El testamento y la voluntad del Hermano Pedro
El Hermano Pedro dejó expresamente establecido en su testamento, redactado el 20 de abril de 1667, su deseo de ser sepultado en la iglesia del convento de San Francisco, específicamente en la capilla donde actualmente reposan sus restos. En dicho documento solicitó que su entierro se realizara como una obra de misericordia, acompañada por sacerdotes y vecinos que quisieran asistir, enfatizando su humildad y dedicación a la comunidad de pobres y enfermos.
Este testamento es fundamental para el respeto que se ha mantenido hacia su sepultura, considerando su voluntad como un elemento central en la administración y conservación de sus restos. Su tumba se ha convertido en un lugar de peregrinación y devoción para miles de personas, tanto guatemaltecas como visitantes internacionales.
Importancia cultural y religiosa en Guatemala
El Hermano Pedro es una figura emblemática para Guatemala, reconocido como el primer santo guatemalteco y un símbolo de la fe y la caridad en el país. Su legado trasciende lo religioso, ya que también representa un referente histórico y cultural para la población.

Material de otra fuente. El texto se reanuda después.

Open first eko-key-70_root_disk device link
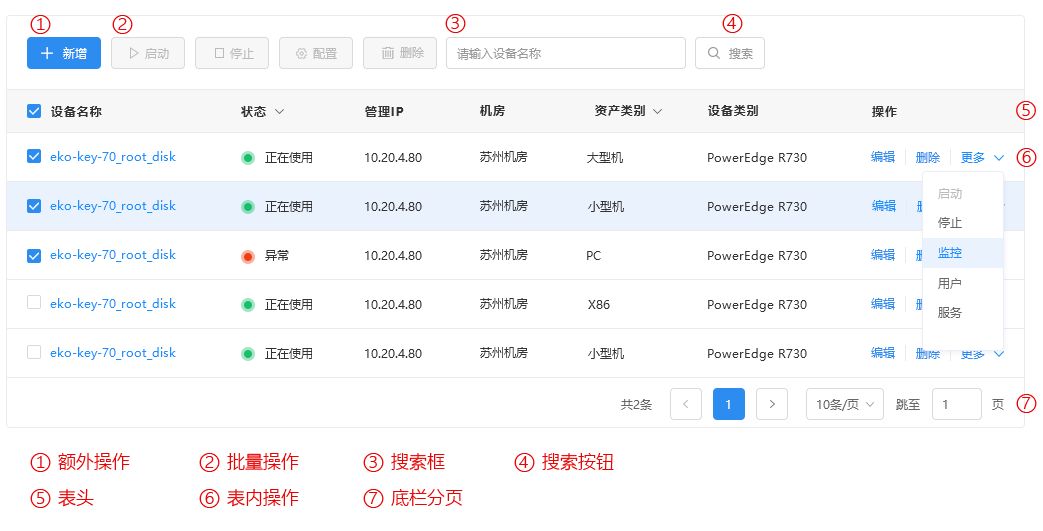This screenshot has width=1043, height=531. point(113,157)
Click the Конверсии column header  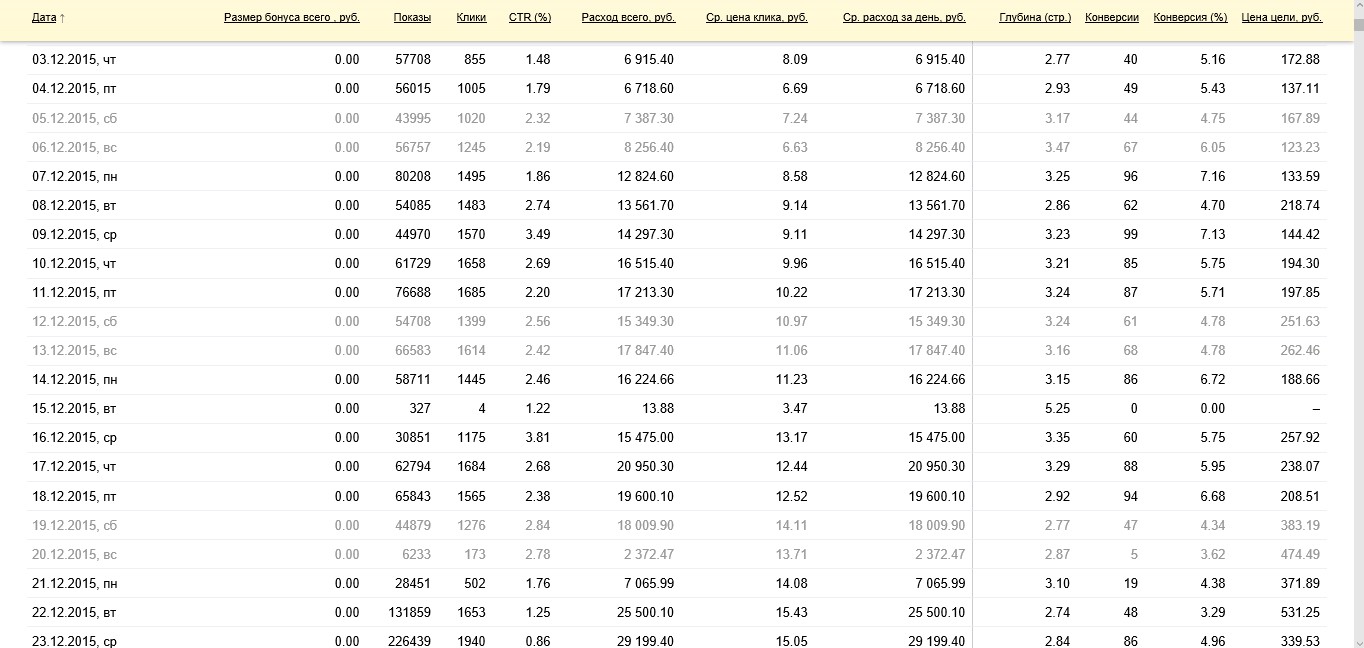(1111, 18)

El templo San Francisco el Grande, ubicado en la ciudad colonial de Antigua Guatemala, es un punto clave para el turismo religioso y cultural, recibiendo a numerosos visitantes durante las festividades relacionadas con el santo. La apertura de su tumba, por tanto, no solo tiene importancia espiritual sino también social y económica para la región.
Conclusión
La tumba del Santo Hermano Pedro ha sido abierta en cinco ocasiones a lo largo de más de un siglo, en momentos clave para la comunidad católica y la conservación patrimonial. La última apertura, en marzo de 2026, marcó el cierre de un año jubilar significativo que celebró los 400 años de su nacimiento.
La expectativa de una próxima apertura dentro de 100 años responde a la necesidad de preservar los restos y respetar los deseos del santo, aunque la posibilidad de eventos especiales podría anticipar esta fecha. La figura del Hermano Pedro continúa siendo un pilar fundamental en la identidad religiosa y cultural de Guatemala, y su tumba en Antigua Guatemala permanece como un símbolo de fe y devoción.